### [WORK ITEM]
From the line that contains "Select the 최대" to the end of the records below, copy every line exactly. Both the first and last of these lines count.

(Collected data entries)
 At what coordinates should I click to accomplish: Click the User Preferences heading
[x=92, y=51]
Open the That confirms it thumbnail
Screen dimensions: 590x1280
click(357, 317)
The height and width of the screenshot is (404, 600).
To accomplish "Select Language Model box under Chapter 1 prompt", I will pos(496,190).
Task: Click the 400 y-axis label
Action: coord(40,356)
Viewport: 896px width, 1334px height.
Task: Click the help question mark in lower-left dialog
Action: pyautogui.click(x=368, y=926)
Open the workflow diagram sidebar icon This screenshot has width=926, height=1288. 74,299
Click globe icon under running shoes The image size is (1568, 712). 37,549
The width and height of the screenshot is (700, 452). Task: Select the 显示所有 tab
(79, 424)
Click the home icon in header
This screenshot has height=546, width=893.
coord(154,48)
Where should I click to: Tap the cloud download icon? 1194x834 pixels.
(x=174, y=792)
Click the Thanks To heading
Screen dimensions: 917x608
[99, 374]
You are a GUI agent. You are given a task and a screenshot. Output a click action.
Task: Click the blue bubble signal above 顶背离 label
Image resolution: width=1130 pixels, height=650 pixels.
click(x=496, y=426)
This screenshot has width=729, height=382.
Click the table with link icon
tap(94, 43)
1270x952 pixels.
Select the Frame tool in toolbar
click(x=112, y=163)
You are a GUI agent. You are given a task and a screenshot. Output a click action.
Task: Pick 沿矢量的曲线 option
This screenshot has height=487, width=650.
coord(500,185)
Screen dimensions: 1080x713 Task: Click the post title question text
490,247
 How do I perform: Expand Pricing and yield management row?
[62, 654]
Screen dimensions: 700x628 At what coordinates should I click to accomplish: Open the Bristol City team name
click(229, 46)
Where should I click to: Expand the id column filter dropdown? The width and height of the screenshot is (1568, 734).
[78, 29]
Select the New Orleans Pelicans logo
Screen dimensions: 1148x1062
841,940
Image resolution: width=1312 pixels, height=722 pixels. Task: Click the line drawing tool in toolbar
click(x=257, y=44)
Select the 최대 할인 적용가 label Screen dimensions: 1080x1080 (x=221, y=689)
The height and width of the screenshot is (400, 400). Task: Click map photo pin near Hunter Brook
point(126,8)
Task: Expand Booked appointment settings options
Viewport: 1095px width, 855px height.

### [ANSWER TO THIS PROBLEM]
Select the 최대 할인 적용가 label Screen dimensions: 1080x1080 (x=221, y=689)
The height and width of the screenshot is (400, 400). Task: Click map photo pin near Hunter Brook
point(126,8)
Task: Expand Booked appointment settings options
Viewport: 1095px width, 855px height.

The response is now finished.